A distant door slammed open, and booted feet pounded down the hallway, toward Calder’s room. Meia eased the door shut, sliding away and over to the window. “Imperial Guards. They’ll take you somewhere safe.”
“Wait!” Calder called before she vanished. She froze, one foot on the open windowsill. “Why leave?”
She looked at him like he was asking why she sharpened her knives. “For the same reason I disappeared aboard your ship. Our Guilds are in conflict, and maybe soon open war. If they catch me here, they’ll try to take me into custody, and I’ll have to kill them.”
The boots were closer to his door now, and raised voices had begun to call his name. He motioned for her to stay where she was. “Stay there. Don’t leave.”
She gave him a doubtful look.
“Trust me. Please.”
He walked to the center of the room, casually putting himself between the door and Meia. If he wasn’t mistaken, they would jump to conclusions any second now.
Sure enough, a Guard with massive lion paws for feet kicked the door in a second later, brandishing a musket and bayonet in his hands. He looked past Calder and gave a shout, leveling his gun.
Calder showed his empty palms. “Lower your weapon, Guardsman.”
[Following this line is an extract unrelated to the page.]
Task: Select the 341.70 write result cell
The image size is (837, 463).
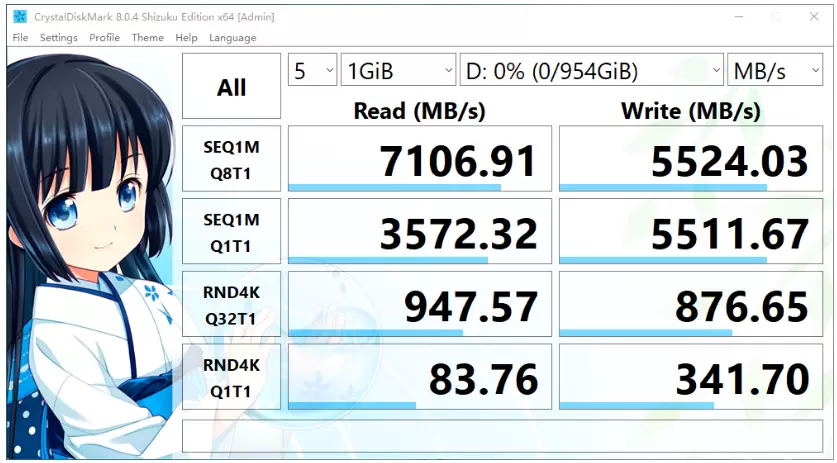Action: tap(691, 377)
“Move out of the way, sir!” the man shouted, stepping forward as though to move Calder physically out of the way.
Calder walked into him voluntarily, so that the bayonet rested at the end of his chest. The Guard jerked the weapon away hastily. “This woman saved my life. He tried to kill me.” He jerked his thumb toward the Champion’s corpse.
More Guards poured into the room, and two immediately checked the body for vitals. “Slit throat,” one said.
“Champion,” the second responded.
“Good point.”
Together, they drew swords and hacked the limbs from the man’s body. Shivering, Calder turned away. “Excuse me, my friend and I would like to be taken somewhere else. I’m not feeling particularly safe in here, for some reason.”
The Guard’s gaze hardened when it moved over Calder’s shoulder. “I’m sorry, sir, we need to ask her some questions. Standing orders.”
“Why’s that?”
“She’s a Consultant, sir. One of the enemy.”
“Ah, I can see your confusion.” He stepped back, presenting Meia with one arm outstretched. “She’s not a Consultant at all. She’s a Navigator. A member of my crew, in fact, my new…cook.”
Meia’s eyes were back to a human blue, and she stared at him as though she could focus hard enough to Read his Intent. Maybe she could; was she a Reader? He had no idea. But if she was a Reader and a trained assassin and a warrior with enough enhancements to fight toe-to-toe with Urzaia Woodsman, that just wouldn’t be fair.
The Guard looked uneasy. Calder took advantage, pressing him while he was uncomfortable. “Let’s go, Guardsman. Lead me and my cook to safety.” He held a hand to his temple against a throb of sudden pain. “And a medical alchemist, as soon as possible. I’d like to kill this pain yesterday, if that can be arranged.”
While the Guard was uncertain when faced with Meia, he knew exactly what to do with an injured ally. They practically carried him down the hall, sending for the palace alchemists, and Meia followed.